Transcribe exactly the line in which "Click the Points" occurs, plus every line that comes after it up to the end of the entries.
*** Opening Available data ***
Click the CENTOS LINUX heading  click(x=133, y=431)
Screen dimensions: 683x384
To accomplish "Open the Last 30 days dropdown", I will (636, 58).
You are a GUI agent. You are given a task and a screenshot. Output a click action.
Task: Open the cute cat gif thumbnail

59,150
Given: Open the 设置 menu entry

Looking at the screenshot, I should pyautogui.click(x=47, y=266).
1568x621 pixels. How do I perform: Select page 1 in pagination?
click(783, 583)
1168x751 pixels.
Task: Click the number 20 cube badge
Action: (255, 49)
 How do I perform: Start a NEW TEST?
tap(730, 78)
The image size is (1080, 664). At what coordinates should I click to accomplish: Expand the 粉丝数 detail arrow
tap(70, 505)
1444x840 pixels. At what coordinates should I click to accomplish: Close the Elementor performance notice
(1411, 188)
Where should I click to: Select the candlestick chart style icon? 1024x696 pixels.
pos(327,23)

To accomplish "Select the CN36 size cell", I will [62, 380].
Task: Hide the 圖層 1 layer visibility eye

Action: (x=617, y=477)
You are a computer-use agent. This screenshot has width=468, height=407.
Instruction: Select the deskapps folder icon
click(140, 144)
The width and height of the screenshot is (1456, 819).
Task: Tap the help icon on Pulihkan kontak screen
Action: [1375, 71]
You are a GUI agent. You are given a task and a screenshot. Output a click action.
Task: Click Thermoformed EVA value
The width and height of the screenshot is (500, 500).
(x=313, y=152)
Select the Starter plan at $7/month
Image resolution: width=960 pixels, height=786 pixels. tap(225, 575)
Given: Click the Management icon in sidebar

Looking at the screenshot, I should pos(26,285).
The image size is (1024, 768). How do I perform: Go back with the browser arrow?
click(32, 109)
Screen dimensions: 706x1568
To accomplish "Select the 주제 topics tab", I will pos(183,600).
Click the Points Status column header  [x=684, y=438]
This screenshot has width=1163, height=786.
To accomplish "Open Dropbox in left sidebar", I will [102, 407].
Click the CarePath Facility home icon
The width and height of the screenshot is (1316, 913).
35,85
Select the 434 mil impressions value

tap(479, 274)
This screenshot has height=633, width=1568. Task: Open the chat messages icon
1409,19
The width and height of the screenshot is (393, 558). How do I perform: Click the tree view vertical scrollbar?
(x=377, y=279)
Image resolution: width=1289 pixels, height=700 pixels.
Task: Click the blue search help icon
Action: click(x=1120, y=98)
*** Closing Available data ***
■ **Response below**
Click the Points Status column header  [x=684, y=438]
This screenshot has width=1163, height=786.
To accomplish "Open Dropbox in left sidebar", I will [102, 407].
Click the CarePath Facility home icon
The width and height of the screenshot is (1316, 913).
35,85
Select the 434 mil impressions value

tap(479, 274)
This screenshot has height=633, width=1568. Task: Open the chat messages icon
1409,19
The width and height of the screenshot is (393, 558). How do I perform: Click the tree view vertical scrollbar?
(x=377, y=279)
Image resolution: width=1289 pixels, height=700 pixels.
Task: Click the blue search help icon
Action: click(x=1120, y=98)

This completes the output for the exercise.